• PROBLEM: Every line of the data is to be reproduced exactly.

• RECORDS FOR THE TASK:
----

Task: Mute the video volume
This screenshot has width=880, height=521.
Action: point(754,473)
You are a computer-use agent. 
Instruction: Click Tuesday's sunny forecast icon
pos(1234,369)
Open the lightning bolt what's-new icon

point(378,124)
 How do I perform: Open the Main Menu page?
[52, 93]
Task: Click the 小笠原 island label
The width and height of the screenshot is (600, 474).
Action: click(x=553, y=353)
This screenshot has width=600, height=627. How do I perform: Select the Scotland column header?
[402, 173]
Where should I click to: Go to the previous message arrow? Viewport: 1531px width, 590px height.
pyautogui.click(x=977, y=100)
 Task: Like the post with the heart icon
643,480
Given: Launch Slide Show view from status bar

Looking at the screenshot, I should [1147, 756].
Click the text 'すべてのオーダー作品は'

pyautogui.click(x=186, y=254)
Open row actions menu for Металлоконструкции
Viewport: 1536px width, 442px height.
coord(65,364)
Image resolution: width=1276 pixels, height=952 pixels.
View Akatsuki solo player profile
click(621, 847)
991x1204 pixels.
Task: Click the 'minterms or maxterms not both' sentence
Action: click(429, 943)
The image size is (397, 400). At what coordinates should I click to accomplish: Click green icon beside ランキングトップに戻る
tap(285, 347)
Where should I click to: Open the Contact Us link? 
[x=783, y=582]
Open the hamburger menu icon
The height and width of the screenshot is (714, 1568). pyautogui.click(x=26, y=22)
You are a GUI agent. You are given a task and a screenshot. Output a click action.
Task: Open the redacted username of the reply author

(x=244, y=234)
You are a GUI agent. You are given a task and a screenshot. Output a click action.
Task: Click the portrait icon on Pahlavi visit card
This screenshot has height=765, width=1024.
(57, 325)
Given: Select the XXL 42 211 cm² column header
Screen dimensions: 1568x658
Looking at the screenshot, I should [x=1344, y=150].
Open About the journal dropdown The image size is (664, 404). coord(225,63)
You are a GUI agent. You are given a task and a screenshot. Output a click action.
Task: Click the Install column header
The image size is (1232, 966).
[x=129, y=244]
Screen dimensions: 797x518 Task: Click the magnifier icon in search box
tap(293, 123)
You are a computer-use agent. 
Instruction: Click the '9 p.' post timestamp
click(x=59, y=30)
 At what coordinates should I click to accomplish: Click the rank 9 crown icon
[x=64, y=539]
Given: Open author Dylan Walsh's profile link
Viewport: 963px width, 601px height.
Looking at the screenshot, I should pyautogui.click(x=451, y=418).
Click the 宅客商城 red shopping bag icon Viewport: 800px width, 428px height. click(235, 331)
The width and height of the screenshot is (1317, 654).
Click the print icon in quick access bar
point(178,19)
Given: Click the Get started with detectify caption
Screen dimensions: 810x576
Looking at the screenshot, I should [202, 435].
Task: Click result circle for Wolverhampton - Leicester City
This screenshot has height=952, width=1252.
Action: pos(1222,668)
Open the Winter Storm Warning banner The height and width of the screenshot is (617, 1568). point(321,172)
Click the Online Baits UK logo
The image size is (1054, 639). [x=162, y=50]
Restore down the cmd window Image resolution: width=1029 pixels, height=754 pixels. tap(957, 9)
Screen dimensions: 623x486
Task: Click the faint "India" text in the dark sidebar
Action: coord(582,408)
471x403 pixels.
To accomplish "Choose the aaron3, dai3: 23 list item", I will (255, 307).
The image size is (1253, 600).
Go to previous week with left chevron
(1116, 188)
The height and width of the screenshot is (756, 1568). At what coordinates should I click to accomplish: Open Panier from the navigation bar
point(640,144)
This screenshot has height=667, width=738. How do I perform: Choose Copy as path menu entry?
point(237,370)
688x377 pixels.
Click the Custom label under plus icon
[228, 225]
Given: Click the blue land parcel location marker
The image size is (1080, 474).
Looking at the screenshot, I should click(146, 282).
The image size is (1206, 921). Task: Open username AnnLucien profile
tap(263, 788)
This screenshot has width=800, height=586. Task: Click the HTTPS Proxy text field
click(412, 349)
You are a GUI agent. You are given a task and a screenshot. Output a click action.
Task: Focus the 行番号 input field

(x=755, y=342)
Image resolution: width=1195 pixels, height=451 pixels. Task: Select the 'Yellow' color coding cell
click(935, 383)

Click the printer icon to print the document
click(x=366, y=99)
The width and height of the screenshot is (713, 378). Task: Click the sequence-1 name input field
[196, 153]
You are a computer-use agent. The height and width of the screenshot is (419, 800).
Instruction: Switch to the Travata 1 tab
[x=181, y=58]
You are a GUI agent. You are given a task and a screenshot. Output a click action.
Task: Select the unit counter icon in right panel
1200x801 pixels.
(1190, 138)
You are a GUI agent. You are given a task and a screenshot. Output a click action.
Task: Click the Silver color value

----

• SOLUTION TO THE EXERCISE:
Task: Mute the video volume
This screenshot has width=880, height=521.
Action: point(754,473)
You are a computer-use agent. 
Instruction: Click Tuesday's sunny forecast icon
pos(1234,369)
Open the lightning bolt what's-new icon

point(378,124)
 How do I perform: Open the Main Menu page?
[52, 93]
Task: Click the 小笠原 island label
The width and height of the screenshot is (600, 474).
Action: click(x=553, y=353)
This screenshot has width=600, height=627. How do I perform: Select the Scotland column header?
[402, 173]
Where should I click to: Go to the previous message arrow? Viewport: 1531px width, 590px height.
pyautogui.click(x=977, y=100)
 Task: Like the post with the heart icon
643,480
Given: Launch Slide Show view from status bar

Looking at the screenshot, I should [1147, 756].
Click the text 'すべてのオーダー作品は'

pyautogui.click(x=186, y=254)
Open row actions menu for Металлоконструкции
Viewport: 1536px width, 442px height.
coord(65,364)
Image resolution: width=1276 pixels, height=952 pixels.
View Akatsuki solo player profile
click(621, 847)
991x1204 pixels.
Task: Click the 'minterms or maxterms not both' sentence
Action: click(429, 943)
The image size is (397, 400). At what coordinates should I click to accomplish: Click green icon beside ランキングトップに戻る
tap(285, 347)
Where should I click to: Open the Contact Us link? 
[x=783, y=582]
Open the hamburger menu icon
The height and width of the screenshot is (714, 1568). pyautogui.click(x=26, y=22)
You are a GUI agent. You are given a task and a screenshot. Output a click action.
Task: Open the redacted username of the reply author

(x=244, y=234)
You are a GUI agent. You are given a task and a screenshot. Output a click action.
Task: Click the portrait icon on Pahlavi visit card
This screenshot has height=765, width=1024.
(57, 325)
Given: Select the XXL 42 211 cm² column header
Screen dimensions: 1568x658
Looking at the screenshot, I should [x=1344, y=150].
Open About the journal dropdown The image size is (664, 404). coord(225,63)
You are a GUI agent. You are given a task and a screenshot. Output a click action.
Task: Click the Install column header
The image size is (1232, 966).
[x=129, y=244]
Screen dimensions: 797x518 Task: Click the magnifier icon in search box
tap(293, 123)
You are a computer-use agent. 
Instruction: Click the '9 p.' post timestamp
click(x=59, y=30)
 At what coordinates should I click to accomplish: Click the rank 9 crown icon
[x=64, y=539]
Given: Open author Dylan Walsh's profile link
Viewport: 963px width, 601px height.
Looking at the screenshot, I should pyautogui.click(x=451, y=418).
Click the 宅客商城 red shopping bag icon Viewport: 800px width, 428px height. click(235, 331)
The width and height of the screenshot is (1317, 654).
Click the print icon in quick access bar
point(178,19)
Given: Click the Get started with detectify caption
Screen dimensions: 810x576
Looking at the screenshot, I should [202, 435].
Task: Click result circle for Wolverhampton - Leicester City
This screenshot has height=952, width=1252.
Action: pos(1222,668)
Open the Winter Storm Warning banner The height and width of the screenshot is (617, 1568). point(321,172)
Click the Online Baits UK logo
The image size is (1054, 639). [x=162, y=50]
Restore down the cmd window Image resolution: width=1029 pixels, height=754 pixels. tap(957, 9)
Screen dimensions: 623x486
Task: Click the faint "India" text in the dark sidebar
Action: coord(582,408)
471x403 pixels.
To accomplish "Choose the aaron3, dai3: 23 list item", I will (255, 307).
The image size is (1253, 600).
Go to previous week with left chevron
(1116, 188)
The height and width of the screenshot is (756, 1568). At what coordinates should I click to accomplish: Open Panier from the navigation bar
point(640,144)
This screenshot has height=667, width=738. How do I perform: Choose Copy as path menu entry?
point(237,370)
688x377 pixels.
Click the Custom label under plus icon
[228, 225]
Given: Click the blue land parcel location marker
The image size is (1080, 474).
Looking at the screenshot, I should click(146, 282).
The image size is (1206, 921). Task: Open username AnnLucien profile
tap(263, 788)
This screenshot has width=800, height=586. Task: Click the HTTPS Proxy text field
click(412, 349)
You are a GUI agent. You are given a task and a screenshot. Output a click action.
Task: Focus the 行番号 input field

(x=755, y=342)
Image resolution: width=1195 pixels, height=451 pixels. Task: Select the 'Yellow' color coding cell
click(935, 383)

Click the printer icon to print the document
click(x=366, y=99)
The width and height of the screenshot is (713, 378). Task: Click the sequence-1 name input field
[196, 153]
You are a computer-use agent. The height and width of the screenshot is (419, 800).
Instruction: Switch to the Travata 1 tab
[x=181, y=58]
You are a GUI agent. You are given a task and a screenshot. Output a click action.
Task: Select the unit counter icon in right panel
1200x801 pixels.
(1190, 138)
You are a GUI agent. You are given a task and a screenshot. Output a click action.
Task: Click the Silver color value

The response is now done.